Le 27 février, le Parlement européen a voté la libéralisation des visas pour les Moldaves, et le gouvernement de Chisinau devrait bientôt signer un accord d’association et de libre échange avec Bruxelles. Toutefois l’élan des Moldaves vers l’Ouest n’est pas du goût de Moscou qui compte garder son ancien satellite dans sa sphère d’influence. Et quel meilleur levier pour le faire que l’enclave de Transnistrie où la Russie a maintenu quelque 1 500 soldats de l’ancienne XIVe armée soviétique ? En 1992, lorsque la Transnistrie a fait sécession avec le soutien de l’armée russe, le général Alexandre Lebed, chef de la XIVe armée, résumait ainsi la situation : « On va d’abord agir et on expliquera après ! » Une vision partagée par l’actuel président russe.

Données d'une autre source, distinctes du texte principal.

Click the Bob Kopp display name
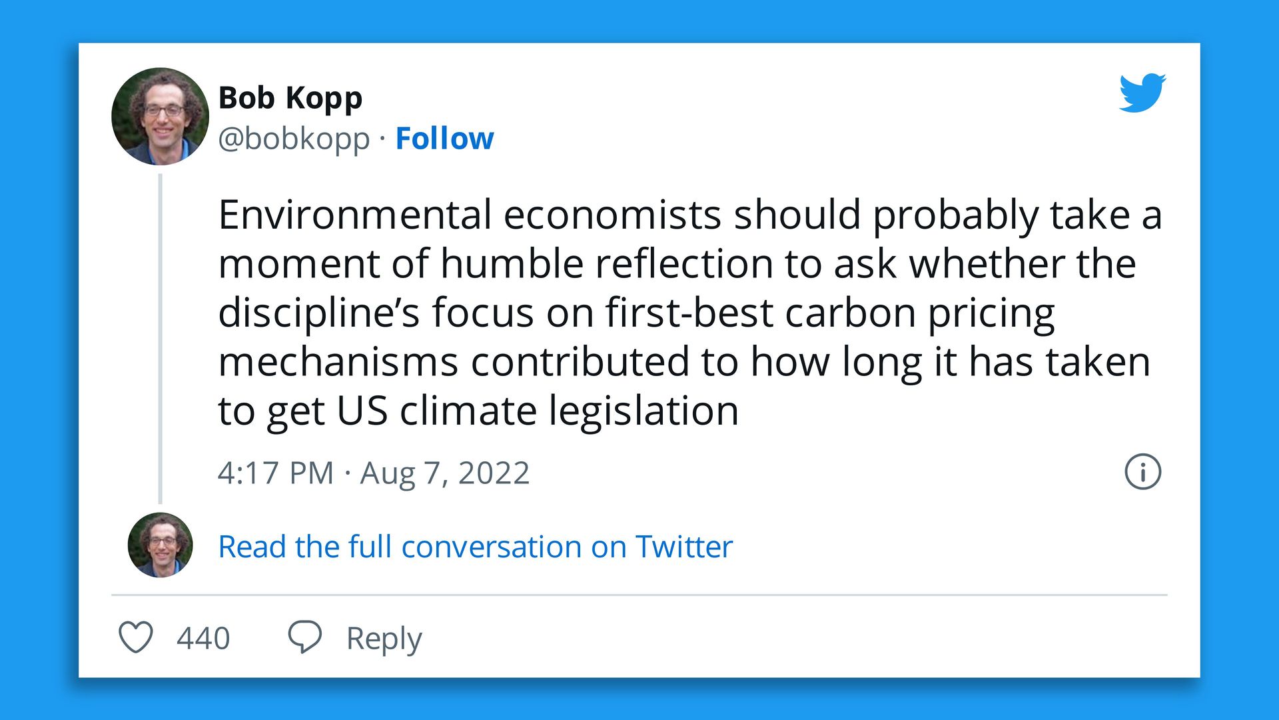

La Roumanie ne cache pas son inquiétude face à l’onde de choc provoquée par la situation en Crimée, d’autant que la République de Moldavie est un ancien territoire roumain annexé par l’Union soviétique après la deuxième guerre mondiale. Les deux tiers des quatre millions de Moldaves sont roumanophones, et une majorité d’entre eux a choisi la voie européenne. Le président roumain, Traian Basescu, n’a pas mâché ses mots pour dénoncer les dérapages de la Russie. « Ce qu’on a vu en Crimée pourrait être un scénario pour la Moldavie, a-t-il affirmé. Nous ne pouvons pas rester indifférents. L’objectif du président Poutine est de rétablir les frontières de l’URSS. Quand il ne peut pas y parvenir par la voie pacifique, il fait appel aux tanks. »

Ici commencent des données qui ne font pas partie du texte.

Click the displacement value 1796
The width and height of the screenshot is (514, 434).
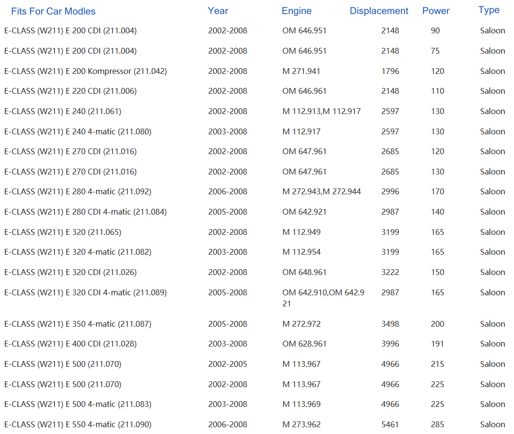(x=390, y=71)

Le 19 mars, le chef de l’État roumain a rencontré son homologue moldave pour s’accorder sur les positions des deux pays face à la menace russe. « La seule solution pour éviter le pire en Moldavie est d’accélérer son processus d’intégration à l’Union européenne, a déclaré le président roumain. Je ne veux pas dire qu’il faut baisser les exigences de l’UE face à un pays candidat, mais il faut lui offrir une meilleure assistance financière afin d’accélérer son intégration. » Quant au ministre russe des Affaires étrangères, Sergueï Lavrov, il a une autre idée. « Nous insisterons pour que, dans les pays où vivent nos compatriotes, leurs droits et leurs libertés soient pleinement respectés », a-t-il précisé. Autrement dit, la Russie se réserve le droit d’intervenir là où se trouvent des minorités russes, notamment en Transnistrie.
Dans ce contexte de plus en plus tendu, l’UE entend s’engager davantage pour la Moldavie mais aussi pour la Géorgie qui se trouve dans la même situation. « Il y a un consensus entre les États membres pour devancer la signature des accords avec la Moldavie et la Géorgie, a déclaré le président de la Commission européenne José Barroso à l’ouverture du Conseil européen qui s’est tenu le 21 mars. La signature de ces accords aura lieu avant le mois de juin. » L’ouverture des hautes instances européennes rassure les Moldaves pro-européens, mais la Russie n’a pas dit son dernier mot.